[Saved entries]
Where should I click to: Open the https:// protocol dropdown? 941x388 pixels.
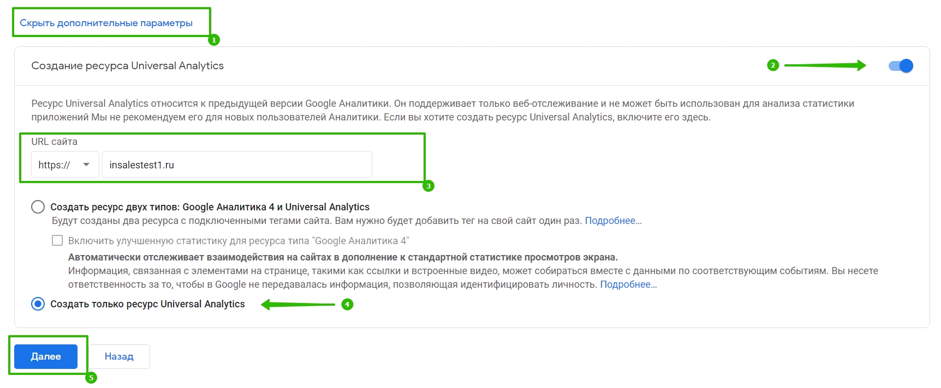click(x=64, y=165)
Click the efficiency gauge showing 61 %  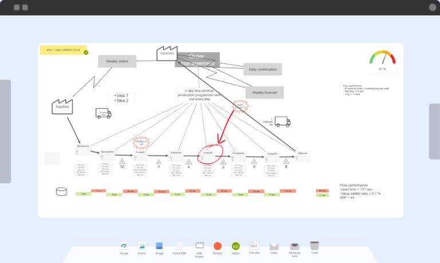click(x=382, y=60)
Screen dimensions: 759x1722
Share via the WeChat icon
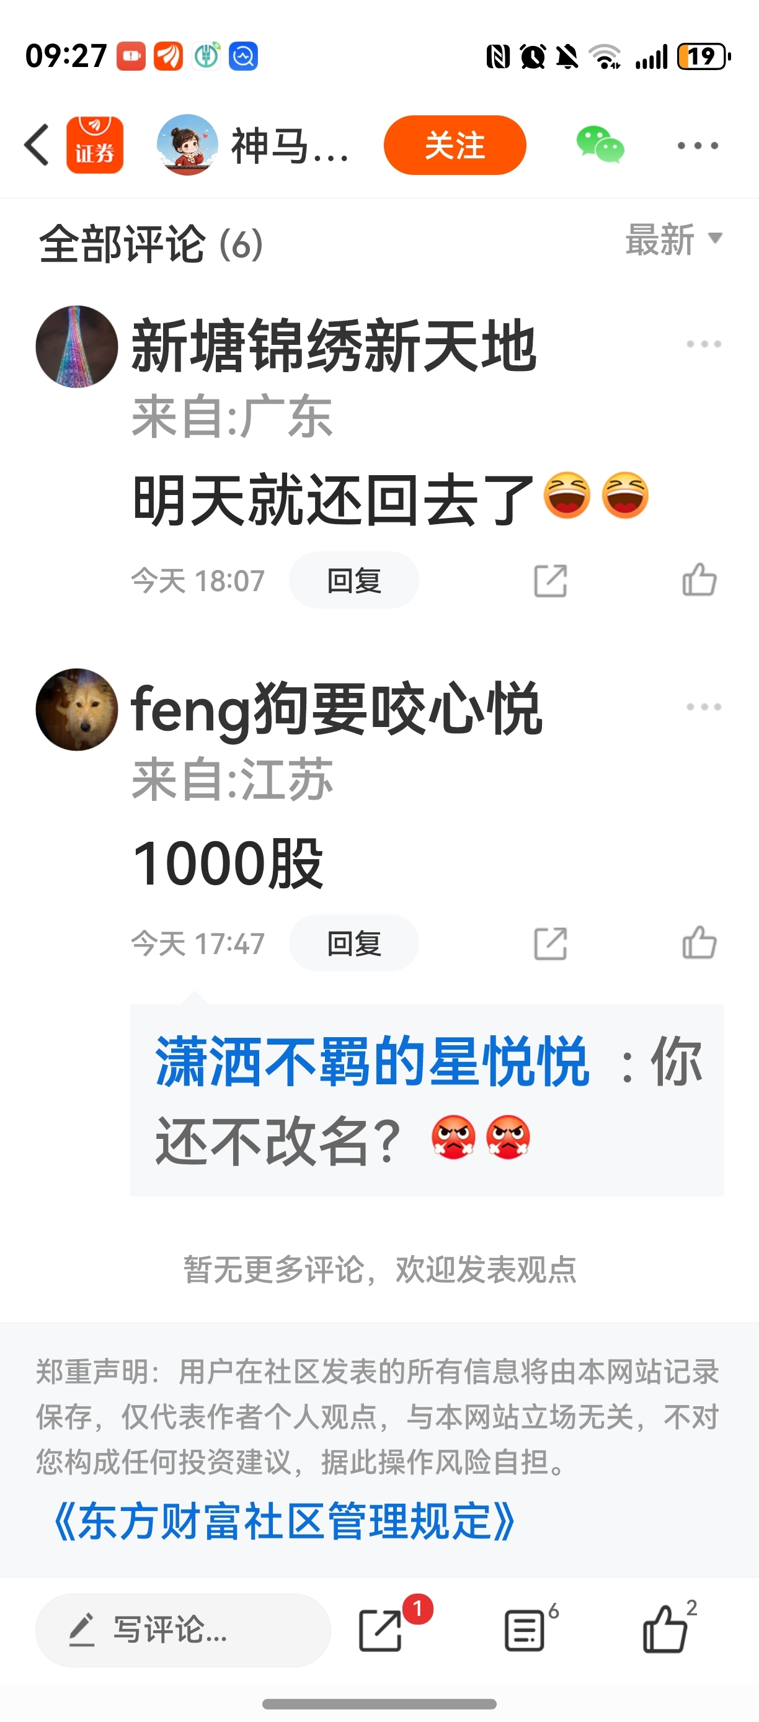click(x=600, y=145)
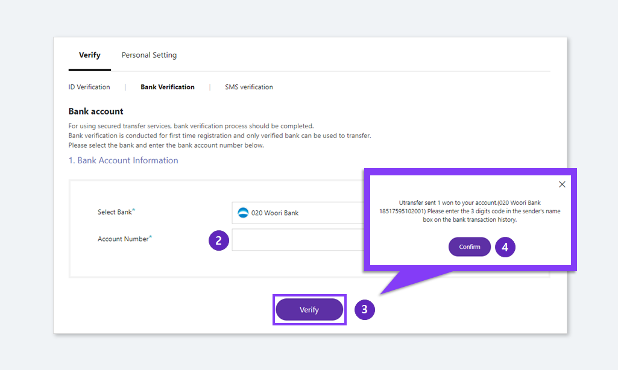Select the Bank Verification step
This screenshot has height=370, width=618.
click(x=167, y=87)
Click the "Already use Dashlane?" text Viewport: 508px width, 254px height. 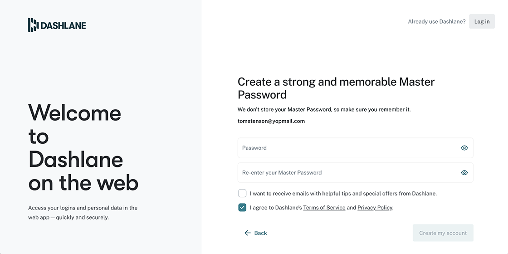point(436,22)
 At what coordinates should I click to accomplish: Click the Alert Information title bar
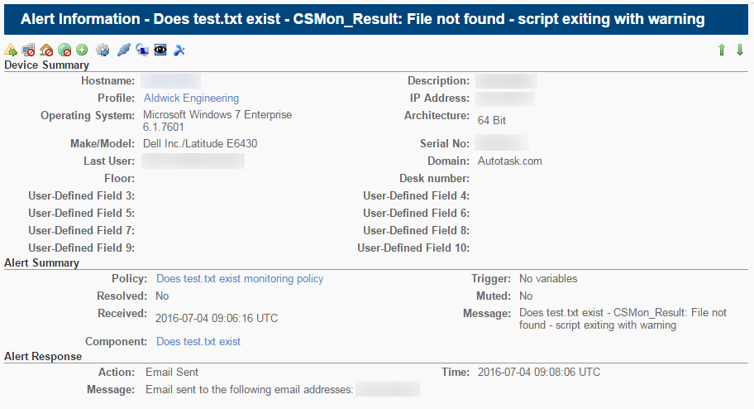pos(376,19)
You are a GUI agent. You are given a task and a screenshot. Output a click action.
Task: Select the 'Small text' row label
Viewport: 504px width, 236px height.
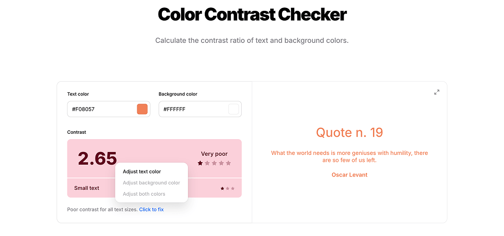pos(87,188)
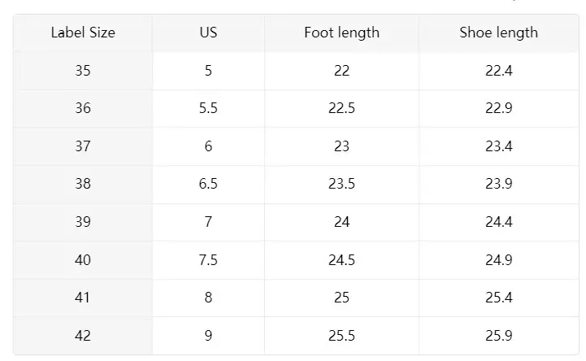Select label size 36 cell
The height and width of the screenshot is (361, 586).
point(83,108)
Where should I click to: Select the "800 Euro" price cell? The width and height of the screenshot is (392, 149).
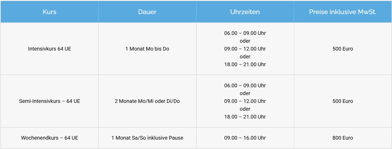tap(343, 138)
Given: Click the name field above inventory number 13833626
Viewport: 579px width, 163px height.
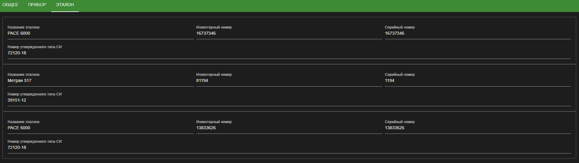Looking at the screenshot, I should coord(100,128).
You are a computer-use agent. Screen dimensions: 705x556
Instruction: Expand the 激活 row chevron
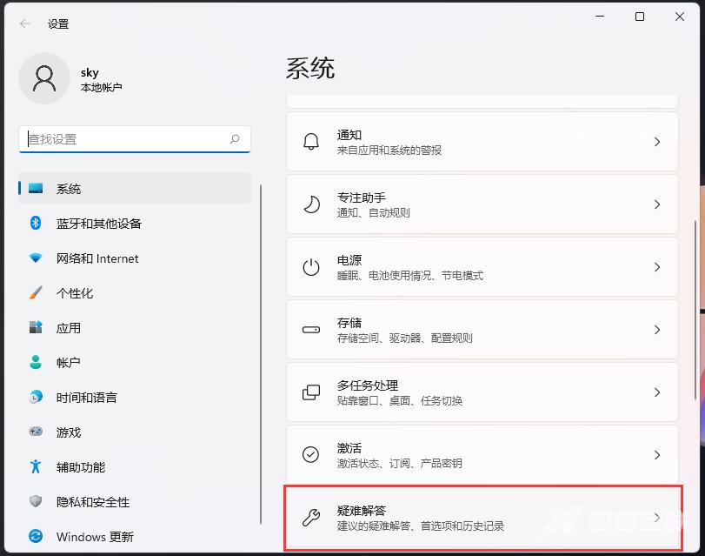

WHAT THE TASK REQUIRES :: In the entries above, which lines run from the one with "You are a GUI" up to and including the one with "You are a computer-use"? Write them out exactly, without the pictures.

TASK OUTPUT ::
You are a GUI agent. You are given a task and a screenshot. Output a click action.
Task: Select the 'Small text' row label
Viewport: 504px width, 236px height.
pos(87,188)
Select label size 36 cell
The height and width of the screenshot is (361, 586).
point(83,108)
Where should I click to: Select the "800 Euro" price cell? The width and height of the screenshot is (392, 149).
tap(343, 138)
Given: Click the name field above inventory number 13833626
Viewport: 579px width, 163px height.
Looking at the screenshot, I should coord(100,128).
You are a computer-use agent. Screen dimensions: 705x556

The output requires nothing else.